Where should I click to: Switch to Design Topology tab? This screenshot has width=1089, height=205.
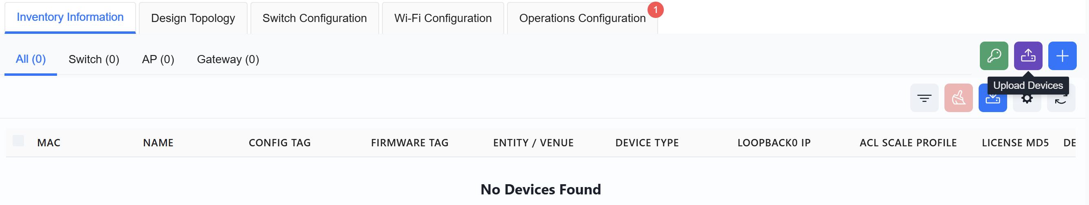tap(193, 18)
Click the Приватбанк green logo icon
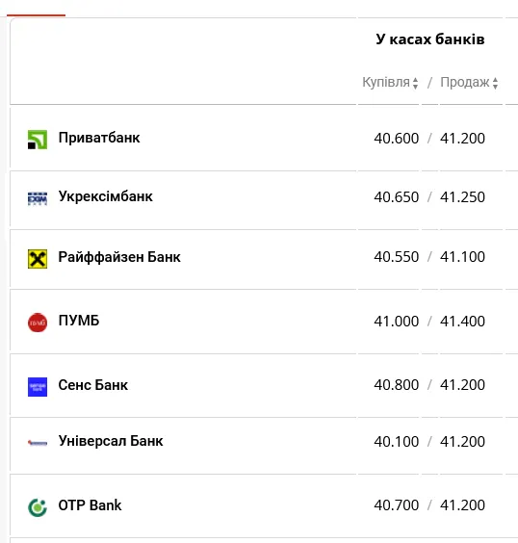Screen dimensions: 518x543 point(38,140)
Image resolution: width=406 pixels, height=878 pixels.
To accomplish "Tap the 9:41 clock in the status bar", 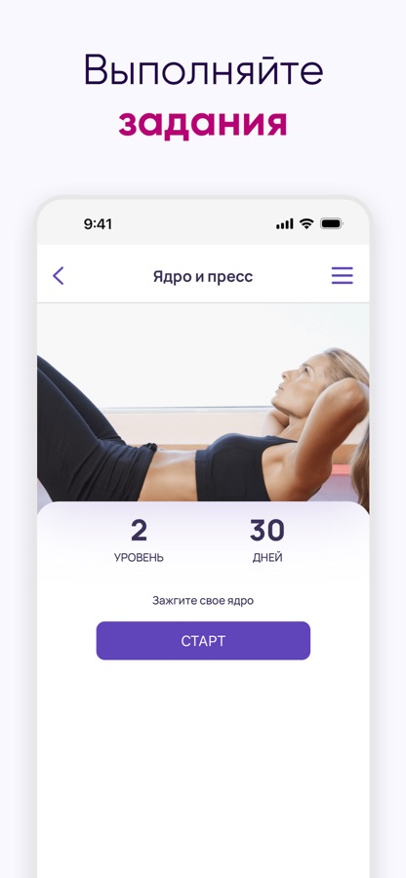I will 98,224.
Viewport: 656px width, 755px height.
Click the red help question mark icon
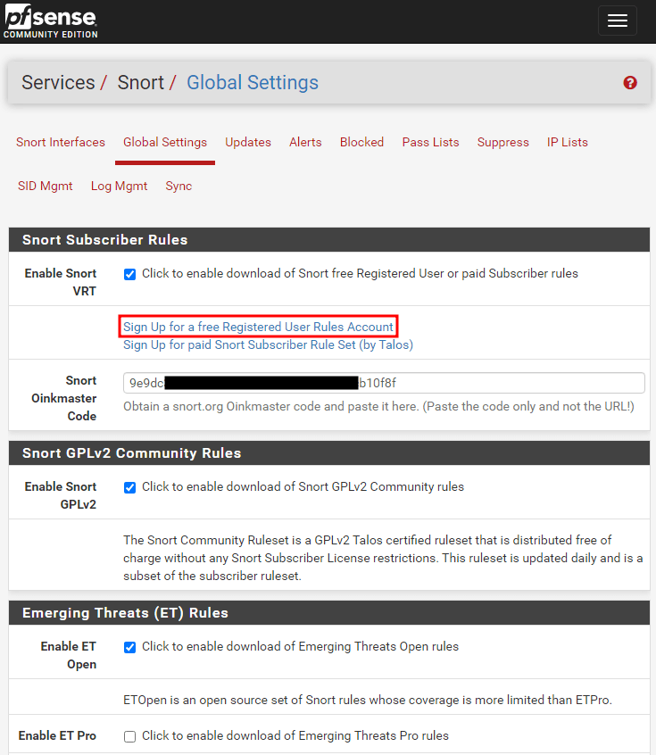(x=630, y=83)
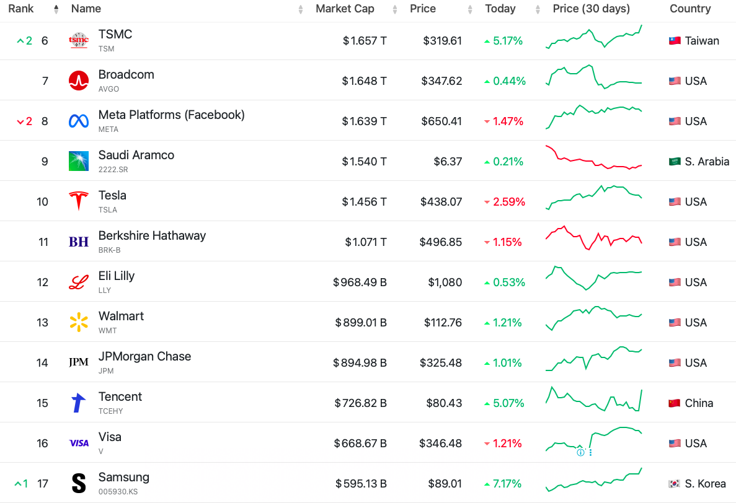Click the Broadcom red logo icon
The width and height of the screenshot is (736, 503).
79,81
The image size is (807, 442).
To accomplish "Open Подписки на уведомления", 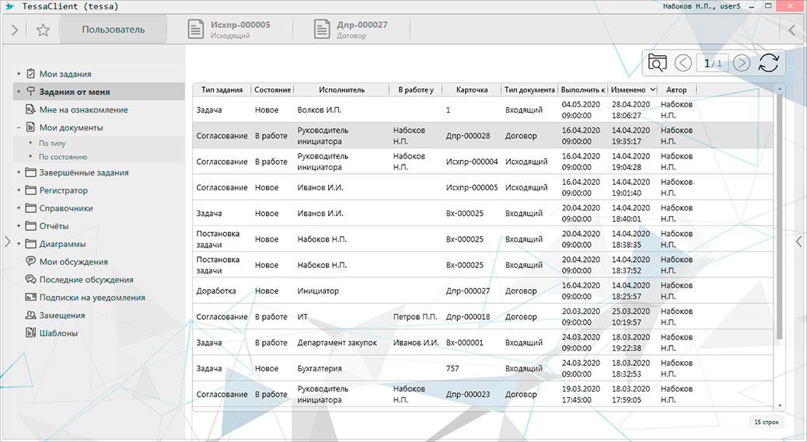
□ □ □
- _Aim of the exercise_
Nothing but the lines from the line containing "The image size is (807, 442)." through the last line of the material may be output, and they must be copied exactly, without pictures.

- _Problem solution_
The image size is (807, 442).
To accomplish "Open Подписки на уведомления", 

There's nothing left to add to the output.